| TASK INSTRUCTIONS |
Transcribe each entry in full, and leave the images out.

(Saved data entries)
******

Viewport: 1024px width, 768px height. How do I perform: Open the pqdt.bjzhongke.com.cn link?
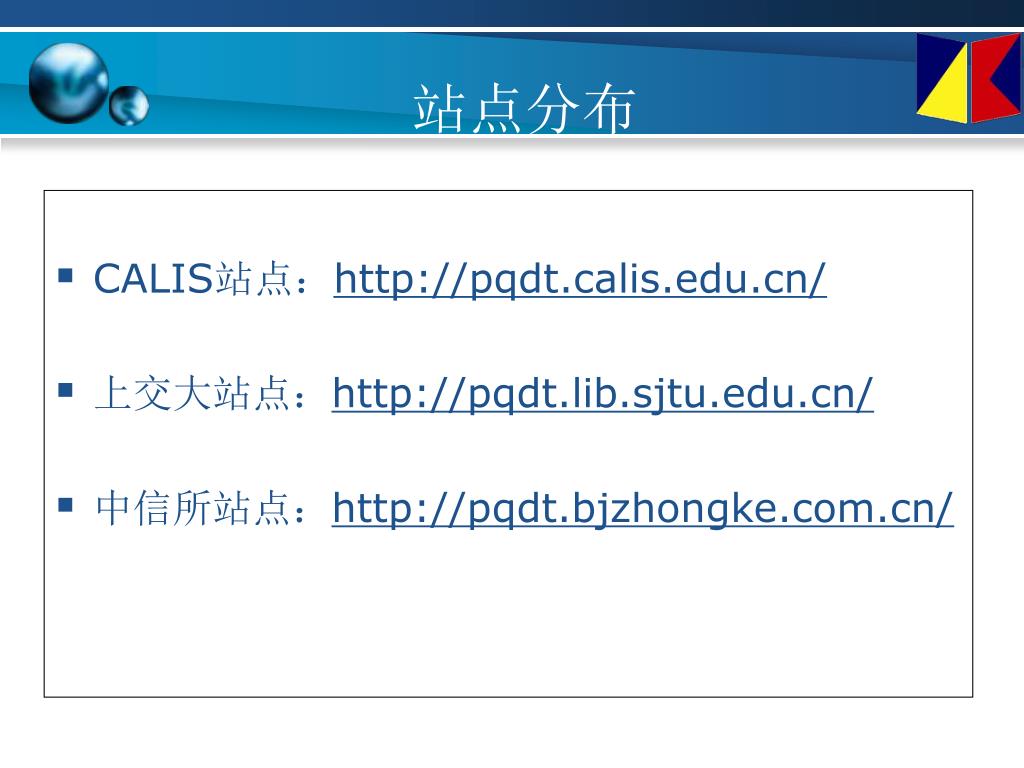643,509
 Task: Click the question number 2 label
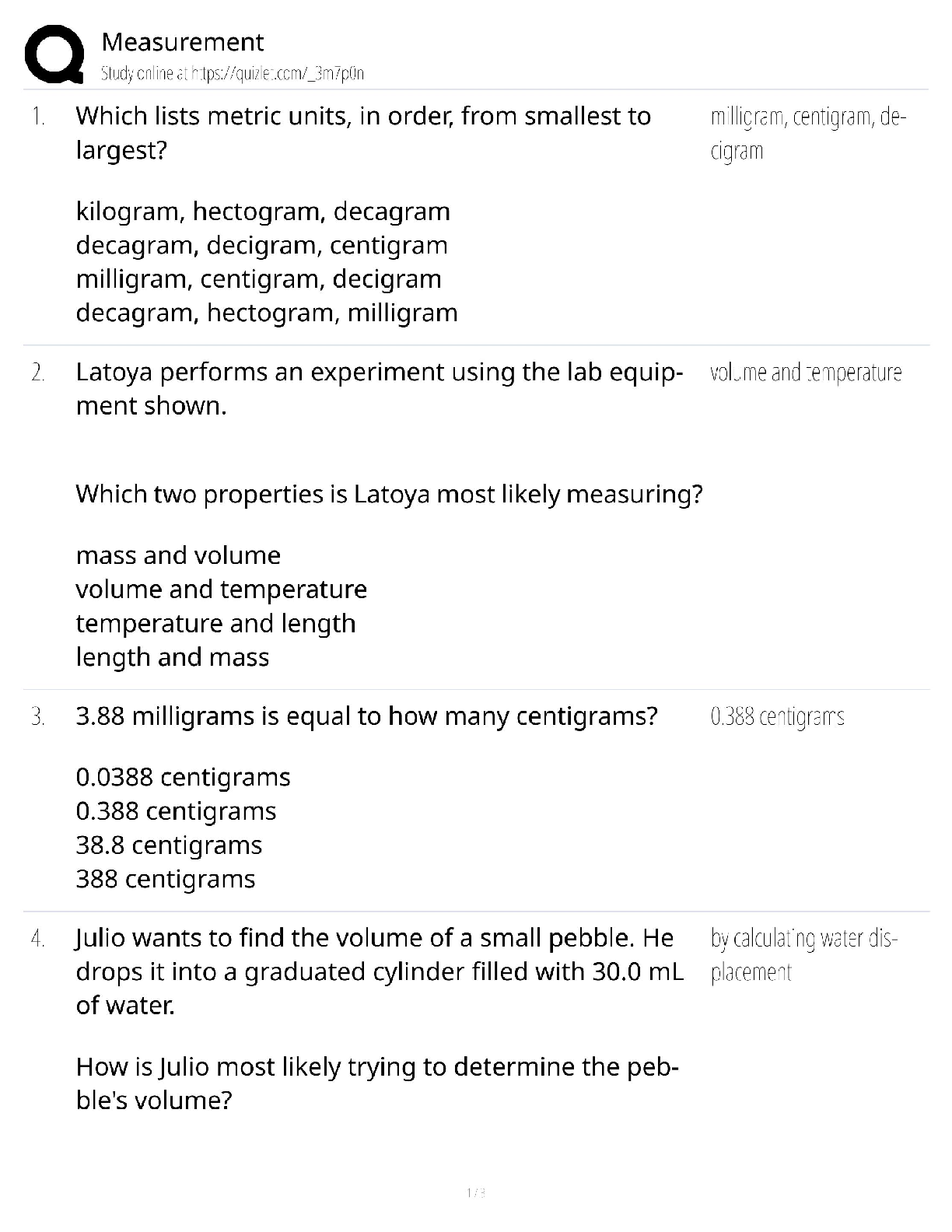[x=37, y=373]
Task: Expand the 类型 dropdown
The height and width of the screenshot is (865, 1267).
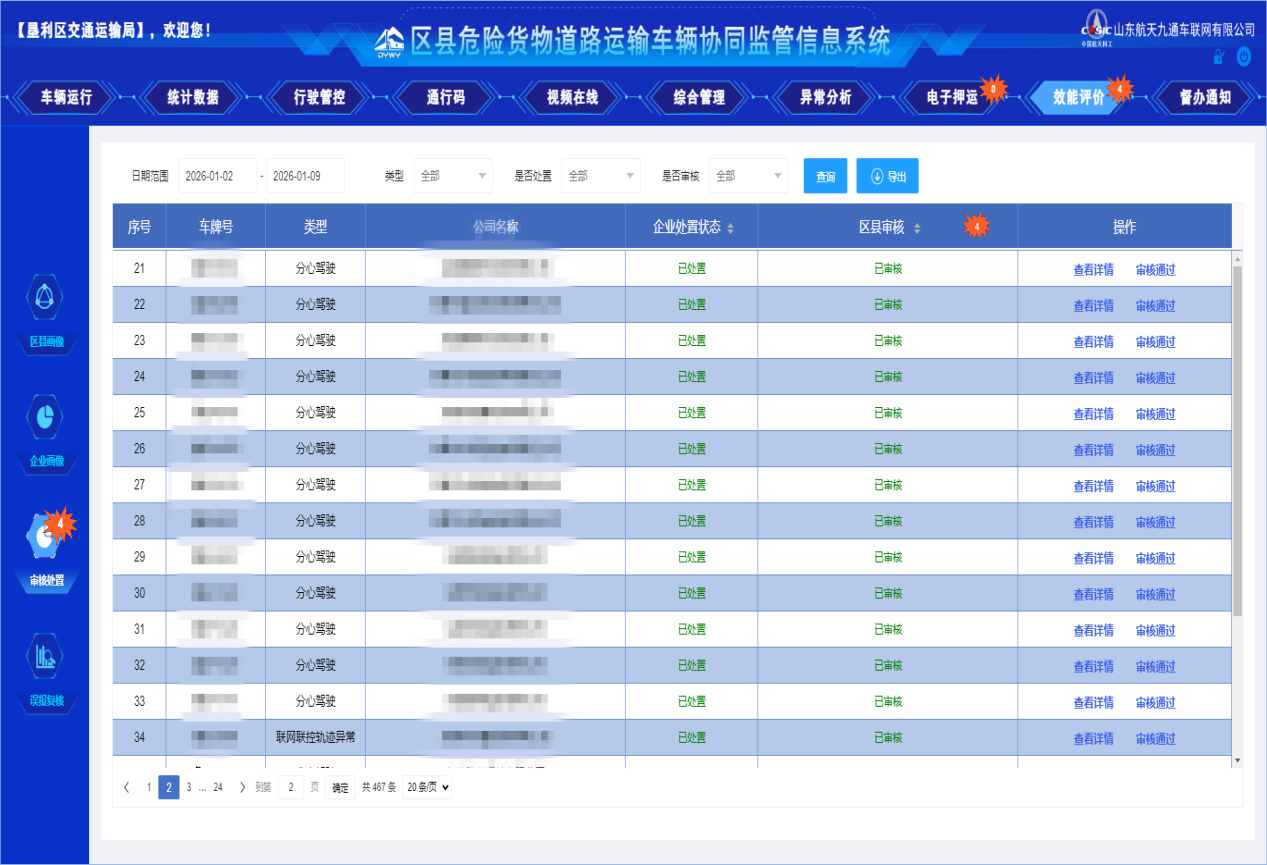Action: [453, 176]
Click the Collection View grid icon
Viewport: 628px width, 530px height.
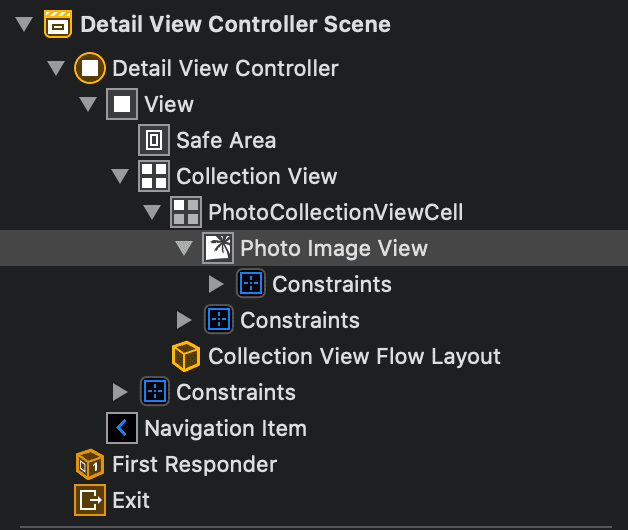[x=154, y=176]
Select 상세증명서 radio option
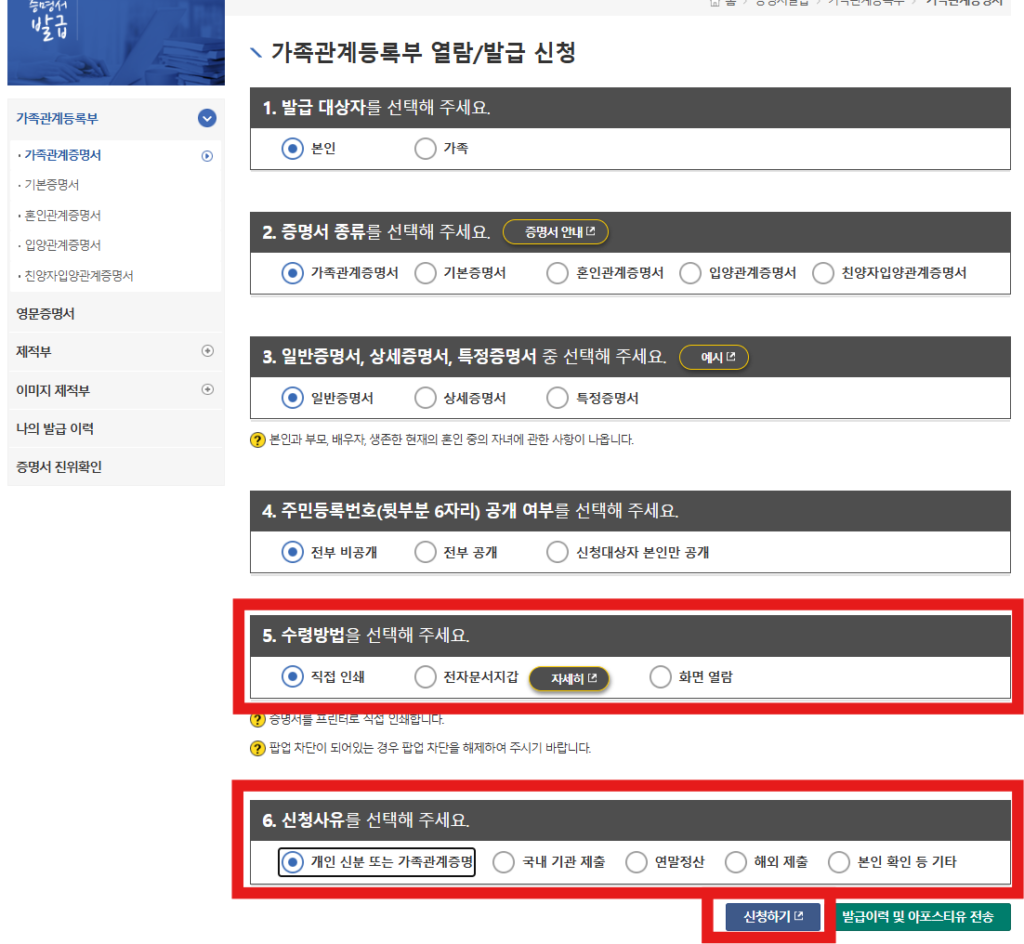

******

| OUTPUT BELOW |
Viewport: 1024px width, 768px height. How do I perform: Open the pqdt.bjzhongke.com.cn link?
643,509
 Task: Click the question number 2 label
[x=37, y=373]
Task: Expand the 类型 dropdown
The height and width of the screenshot is (865, 1267).
Action: [453, 176]
Click the Collection View grid icon
Viewport: 628px width, 530px height.
[x=154, y=176]
Select 상세증명서 radio option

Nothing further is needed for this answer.